--- Exercise task ---
Convert the material below into a JSON list of strings, with one string for each line and blank lines left out.

--- Dataset records ---
........

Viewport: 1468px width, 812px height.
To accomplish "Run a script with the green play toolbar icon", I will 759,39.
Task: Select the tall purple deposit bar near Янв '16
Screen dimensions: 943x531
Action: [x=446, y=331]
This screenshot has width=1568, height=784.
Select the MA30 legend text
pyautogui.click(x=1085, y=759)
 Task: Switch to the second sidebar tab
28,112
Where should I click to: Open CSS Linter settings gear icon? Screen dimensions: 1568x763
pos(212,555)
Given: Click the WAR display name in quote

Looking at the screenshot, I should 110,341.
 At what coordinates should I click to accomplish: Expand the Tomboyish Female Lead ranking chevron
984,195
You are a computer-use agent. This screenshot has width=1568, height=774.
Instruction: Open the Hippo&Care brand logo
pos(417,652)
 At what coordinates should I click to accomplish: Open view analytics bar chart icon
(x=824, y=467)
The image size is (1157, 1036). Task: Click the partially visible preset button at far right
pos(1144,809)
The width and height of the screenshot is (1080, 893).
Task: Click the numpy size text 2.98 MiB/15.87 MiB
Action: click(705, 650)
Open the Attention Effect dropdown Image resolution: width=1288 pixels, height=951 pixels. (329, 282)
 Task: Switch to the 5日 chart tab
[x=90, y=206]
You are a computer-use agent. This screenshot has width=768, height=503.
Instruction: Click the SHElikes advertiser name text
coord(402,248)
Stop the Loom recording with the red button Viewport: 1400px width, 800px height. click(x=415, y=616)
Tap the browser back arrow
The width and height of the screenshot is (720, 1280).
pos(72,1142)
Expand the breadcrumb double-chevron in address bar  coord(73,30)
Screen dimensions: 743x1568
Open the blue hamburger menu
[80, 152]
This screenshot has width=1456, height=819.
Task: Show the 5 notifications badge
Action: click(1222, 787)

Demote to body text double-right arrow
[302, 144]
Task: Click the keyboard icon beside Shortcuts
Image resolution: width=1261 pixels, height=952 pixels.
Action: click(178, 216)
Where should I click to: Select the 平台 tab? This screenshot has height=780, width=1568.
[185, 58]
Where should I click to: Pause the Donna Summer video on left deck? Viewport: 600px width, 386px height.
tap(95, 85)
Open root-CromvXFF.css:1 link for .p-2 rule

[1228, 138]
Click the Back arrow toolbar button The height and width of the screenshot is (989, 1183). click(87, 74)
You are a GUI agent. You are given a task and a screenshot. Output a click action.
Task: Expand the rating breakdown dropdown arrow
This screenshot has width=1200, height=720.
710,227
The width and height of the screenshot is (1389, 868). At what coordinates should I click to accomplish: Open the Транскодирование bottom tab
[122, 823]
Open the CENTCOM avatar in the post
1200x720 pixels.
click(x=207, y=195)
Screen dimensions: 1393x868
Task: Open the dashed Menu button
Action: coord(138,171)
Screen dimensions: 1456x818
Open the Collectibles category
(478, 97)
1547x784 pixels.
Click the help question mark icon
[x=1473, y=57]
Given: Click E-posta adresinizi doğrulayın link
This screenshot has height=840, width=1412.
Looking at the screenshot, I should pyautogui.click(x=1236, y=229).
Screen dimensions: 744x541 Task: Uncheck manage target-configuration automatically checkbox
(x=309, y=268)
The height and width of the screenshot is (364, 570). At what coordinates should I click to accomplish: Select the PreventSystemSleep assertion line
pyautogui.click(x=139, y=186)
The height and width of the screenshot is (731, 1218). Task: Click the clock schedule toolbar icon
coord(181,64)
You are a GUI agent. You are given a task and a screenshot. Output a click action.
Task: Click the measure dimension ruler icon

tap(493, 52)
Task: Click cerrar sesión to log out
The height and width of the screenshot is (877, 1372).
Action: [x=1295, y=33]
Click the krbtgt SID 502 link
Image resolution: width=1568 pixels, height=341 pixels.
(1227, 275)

........

--- The output ---
[
  "Viewport: 1468px width, 812px height.",
  "To accomplish \"Run a script with the green play toolbar icon\", I will 759,39.",
  "Task: Select the tall purple deposit bar near Янв '16",
  "Screen dimensions: 943x531",
  "Action: [x=446, y=331]",
  "This screenshot has width=1568, height=784.",
  "Select the MA30 legend text",
  "pyautogui.click(x=1085, y=759)",
  " Task: Switch to the second sidebar tab",
  "28,112",
  "Where should I click to: Open CSS Linter settings gear icon? Screen dimensions: 1568x763",
  "pos(212,555)",
  "Given: Click the WAR display name in quote",
  "Looking at the screenshot, I should 110,341.",
  " At what coordinates should I click to accomplish: Expand the Tomboyish Female Lead ranking chevron",
  "984,195",
  "You are a computer-use agent. This screenshot has width=1568, height=774.",
  "Instruction: Open the Hippo&Care brand logo",
  "pos(417,652)",
  " At what coordinates should I click to accomplish: Open view analytics bar chart icon",
  "(x=824, y=467)",
  "The image size is (1157, 1036). Task: Click the partially visible preset button at far right",
  "pos(1144,809)",
  "The width and height of the screenshot is (1080, 893).",
  "Task: Click the numpy size text 2.98 MiB/15.87 MiB",
  "Action: click(705, 650)",
  "Open the Attention Effect dropdown Image resolution: width=1288 pixels, height=951 pixels. (329, 282)",
  " Task: Switch to the 5日 chart tab",
  "[x=90, y=206]",
  "You are a computer-use agent. This screenshot has width=768, height=503.",
  "Instruction: Click the SHElikes advertiser name text",
  "coord(402,248)",
  "Stop the Loom recording with the red button Viewport: 1400px width, 800px height. click(x=415, y=616)",
  "Tap the browser back arrow",
  "The width and height of the screenshot is (720, 1280).",
  "pos(72,1142)",
  "Expand the breadcrumb double-chevron in address bar  coord(73,30)",
  "Screen dimensions: 743x1568",
  "Open the blue hamburger menu",
  "[80, 152]",
  "This screenshot has width=1456, height=819.",
  "Task: Show the 5 notifications badge",
  "Action: click(1222, 787)",
  "Demote to body text double-right arrow",
  "[302, 144]",
  "Task: Click the keyboard icon beside Shortcuts",
  "Image resolution: width=1261 pixels, height=952 pixels.",
  "Action: click(178, 216)",
  "Where should I click to: Select the 平台 tab? This screenshot has height=780, width=1568.",
  "[185, 58]",
  "Where should I click to: Pause the Donna Summer video on left deck? Viewport: 600px width, 386px height.",
  "tap(95, 85)",
  "Open root-CromvXFF.css:1 link for .p-2 rule",
  "[1228, 138]",
  "Click the Back arrow toolbar button The height and width of the screenshot is (989, 1183). click(87, 74)",
  "You are a GUI agent. You are given a task and a screenshot. Output a click action.",
  "Task: Expand the rating breakdown dropdown arrow",
  "This screenshot has width=1200, height=720.",
  "710,227",
  "The width and height of the screenshot is (1389, 868). At what coordinates should I click to accomplish: Open the Транскодирование bottom tab",
  "[122, 823]",
  "Open the CENTCOM avatar in the post",
  "1200x720 pixels.",
  "click(x=207, y=195)",
  "Screen dimensions: 1393x868",
  "Task: Open the dashed Menu button",
  "Action: coord(138,171)",
  "Screen dimensions: 1456x818",
  "Open the Collectibles category",
  "(478, 97)",
  "1547x784 pixels.",
  "Click the help question mark icon",
  "[x=1473, y=57]",
  "Given: Click E-posta adresinizi doğrulayın link",
  "This screenshot has height=840, width=1412.",
  "Looking at the screenshot, I should pyautogui.click(x=1236, y=229).",
  "Screen dimensions: 744x541 Task: Uncheck manage target-configuration automatically checkbox",
  "(x=309, y=268)",
  "The height and width of the screenshot is (364, 570). At what coordinates should I click to accomplish: Select the PreventSystemSleep assertion line",
  "pyautogui.click(x=139, y=186)",
  "The height and width of the screenshot is (731, 1218). Task: Click the clock schedule toolbar icon",
  "coord(181,64)",
  "You are a GUI agent. You are given a task and a screenshot. Output a click action.",
  "Task: Click the measure dimension ruler icon",
  "tap(493, 52)",
  "Task: Click cerrar sesión to log out",
  "The height and width of the screenshot is (877, 1372).",
  "Action: [x=1295, y=33]",
  "Click the krbtgt SID 502 link",
  "Image resolution: width=1568 pixels, height=341 pixels.",
  "(1227, 275)"
]